QUOTED TEXT:
============

# Are these quality rims, and would they look nice on the SE?



## rselah25 (Sep 7, 2004)

here is a link of some rims off yes it is EBAY...i want to know if these rims are nice looking/good quality. Also i looked at ADRwheels.com and they dont have this rim pictured/for sale... is it a concept? ADR rims


----------



## Ruben (Oct 15, 2002)

ADRs have been around for a good while and the quality if just fine. looks like a new design though.


----------



## rselah25 (Sep 7, 2004)

i think imma get these rims unless in a month something else srtikes me...i think these rims fit exactly what i want..i want black shiny rims with a chrome outter lip.....for 292$ plus about 120 in shipping/insurance i cant say thats a bad deal......


----------



## chimmike (Oct 17, 2002)

i can't believe the set of 4 is $292.........something doesn't seem right.....that's incredibly cheap for 4 wheels.


----------



## Zac (Mar 10, 2004)

============

DATA EXCERPT:

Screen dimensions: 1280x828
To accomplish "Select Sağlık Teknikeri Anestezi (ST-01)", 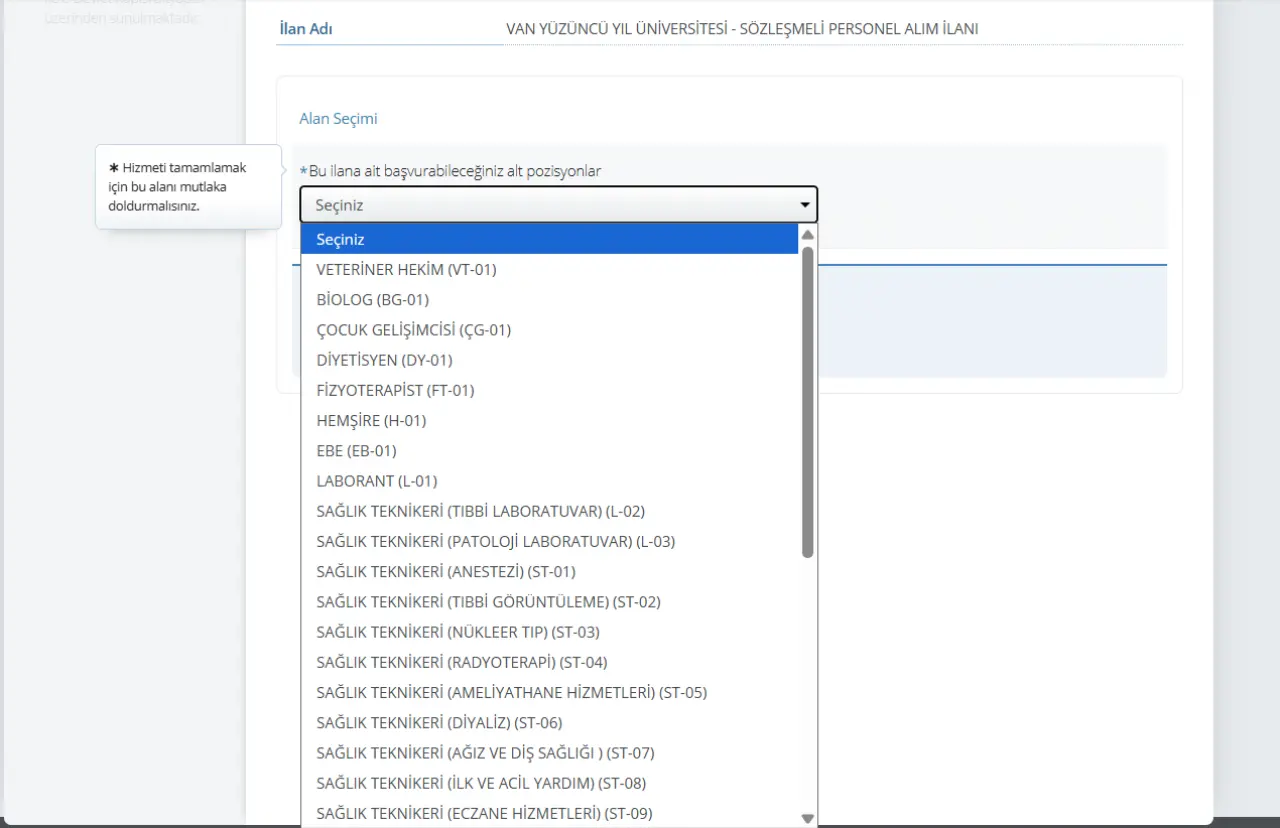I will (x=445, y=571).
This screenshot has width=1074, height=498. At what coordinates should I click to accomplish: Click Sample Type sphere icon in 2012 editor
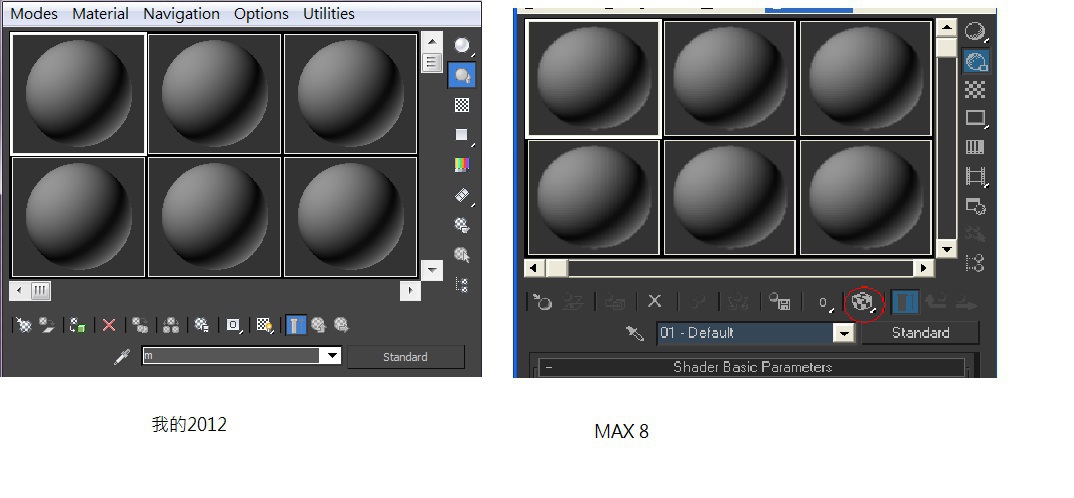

============

EXERCISE TASK: In the forum thread about rims, why does rselah25 plan to buy the ADR rims? Answer in one to three sentences.

SOLUTION TO THIS TASK: The rims match exactly what rselah25 wants: shiny black rims with a chrome outer lip. At $292 plus about $120 for shipping and insurance, rselah25 also considers them a good deal.